▶ [PROBLEM TO WORK ON] Please keep to the lines below from the one with "Souhlasím (215, 966)" through the one with "zde (213, 884)", and restate them word for word, ends included.

▶ [INFORMATION SHOWN]
● ● ● ● ● ● ●

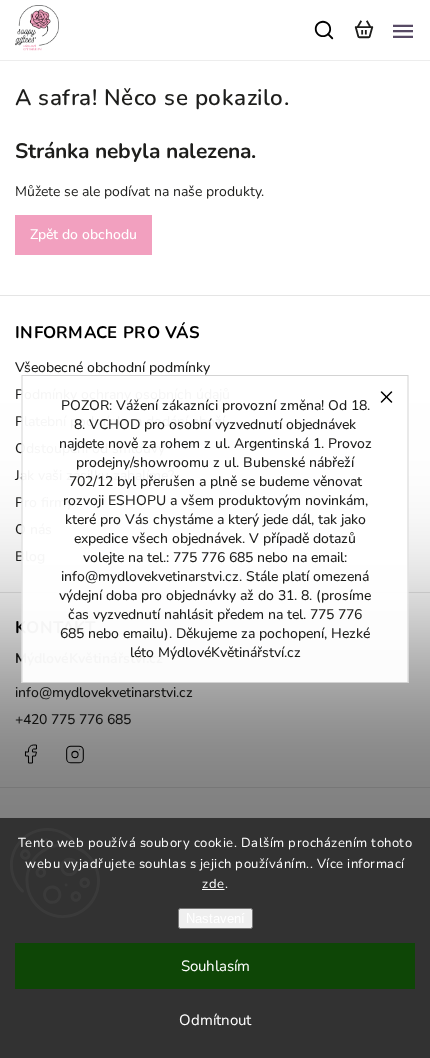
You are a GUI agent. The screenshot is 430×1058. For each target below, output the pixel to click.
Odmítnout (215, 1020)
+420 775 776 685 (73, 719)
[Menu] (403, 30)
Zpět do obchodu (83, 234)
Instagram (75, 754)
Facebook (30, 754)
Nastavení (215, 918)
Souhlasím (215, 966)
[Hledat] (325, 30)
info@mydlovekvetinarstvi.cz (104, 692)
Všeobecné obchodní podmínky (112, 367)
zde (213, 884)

● ● ● ● ● ● ●

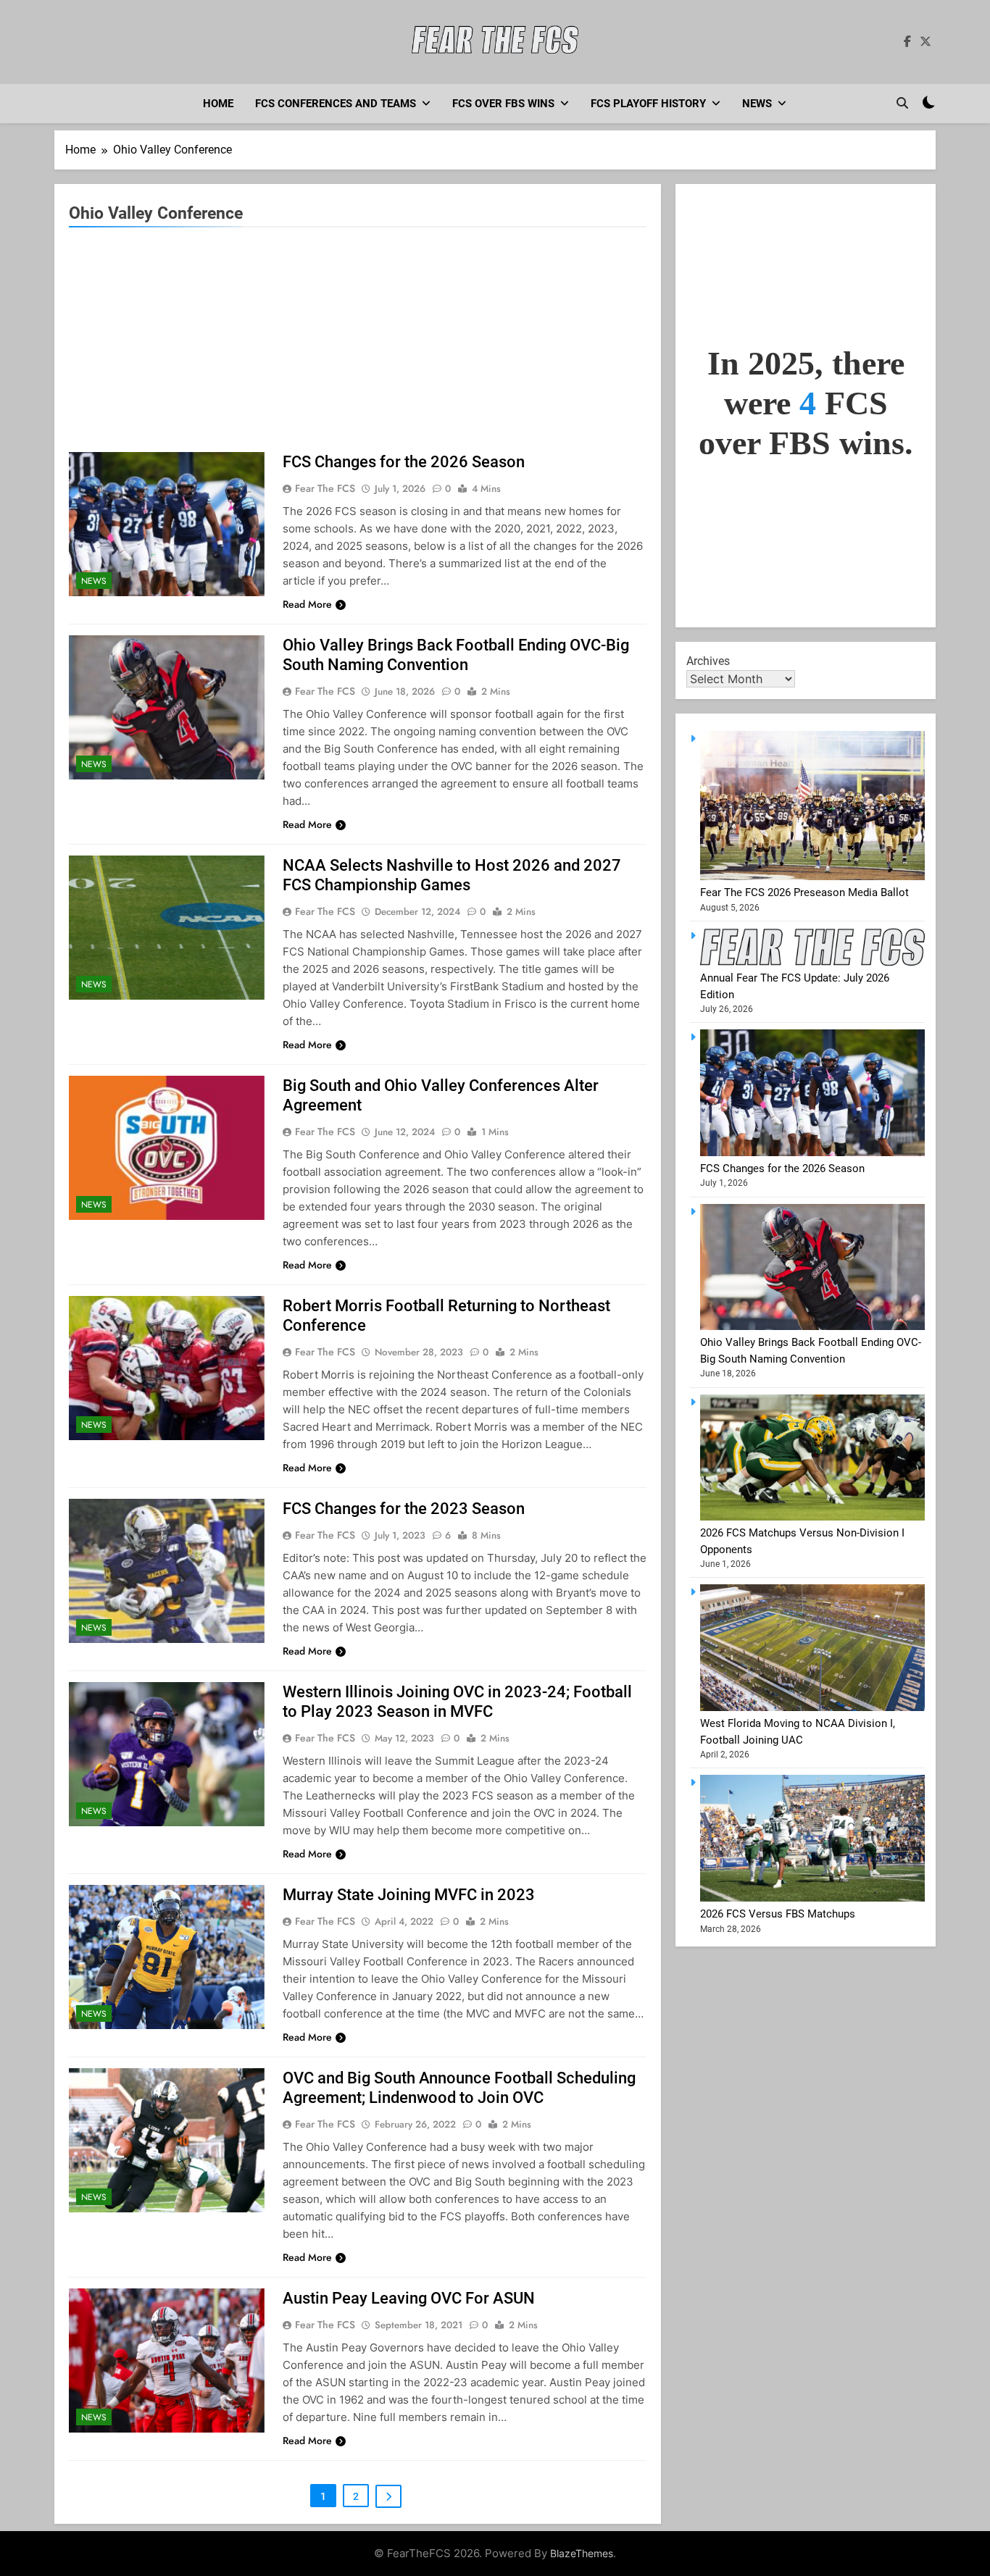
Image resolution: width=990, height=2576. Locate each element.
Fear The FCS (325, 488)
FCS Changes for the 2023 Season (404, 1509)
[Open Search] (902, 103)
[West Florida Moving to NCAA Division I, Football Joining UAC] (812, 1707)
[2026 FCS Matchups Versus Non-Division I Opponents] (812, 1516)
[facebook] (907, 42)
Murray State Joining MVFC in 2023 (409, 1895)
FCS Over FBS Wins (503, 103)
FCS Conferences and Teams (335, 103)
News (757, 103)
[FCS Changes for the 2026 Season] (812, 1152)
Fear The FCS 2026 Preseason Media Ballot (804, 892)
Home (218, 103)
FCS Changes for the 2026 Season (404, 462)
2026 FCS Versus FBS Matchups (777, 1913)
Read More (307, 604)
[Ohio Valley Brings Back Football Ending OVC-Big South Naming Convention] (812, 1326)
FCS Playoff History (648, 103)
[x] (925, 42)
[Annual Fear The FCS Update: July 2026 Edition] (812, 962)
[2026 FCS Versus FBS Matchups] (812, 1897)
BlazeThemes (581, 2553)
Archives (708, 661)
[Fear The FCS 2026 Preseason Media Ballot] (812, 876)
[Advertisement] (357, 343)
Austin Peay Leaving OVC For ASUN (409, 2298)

● ● ● ● ● ● ●

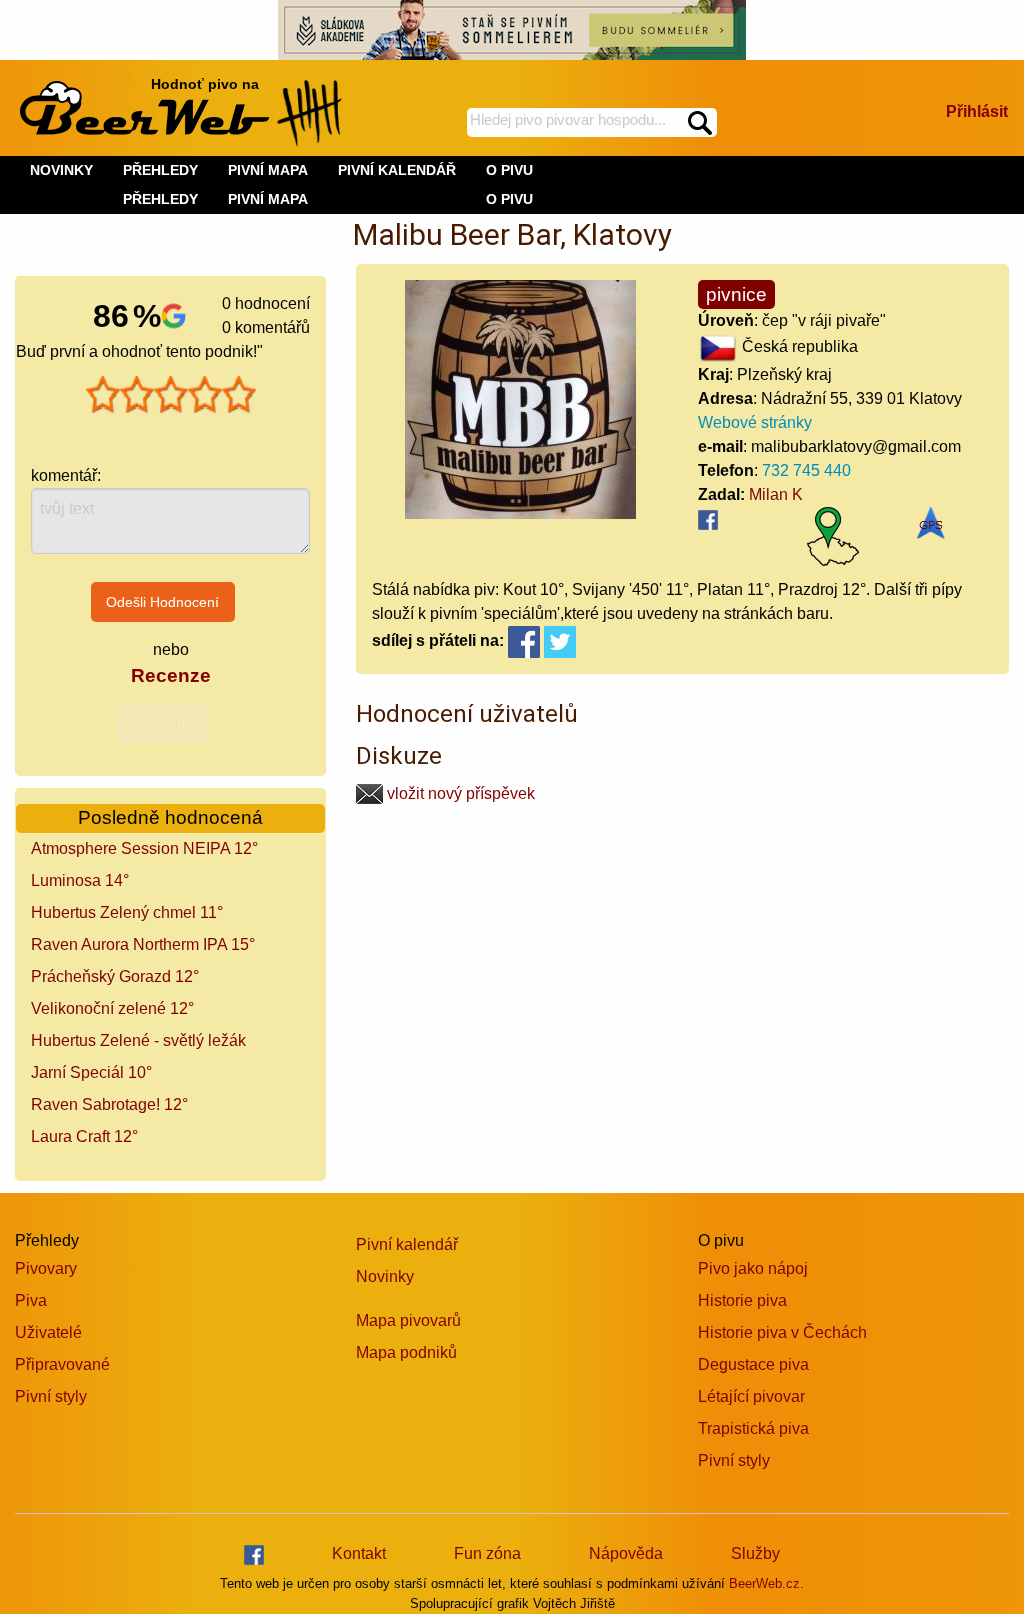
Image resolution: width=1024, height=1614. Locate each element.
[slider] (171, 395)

● ● ● ● ● ● ●

▶ [RESULT]
Souhlasím (215, 966)
[Hledat] (325, 30)
info@mydlovekvetinarstvi.cz (104, 692)
Všeobecné obchodní podmínky (112, 367)
zde (213, 884)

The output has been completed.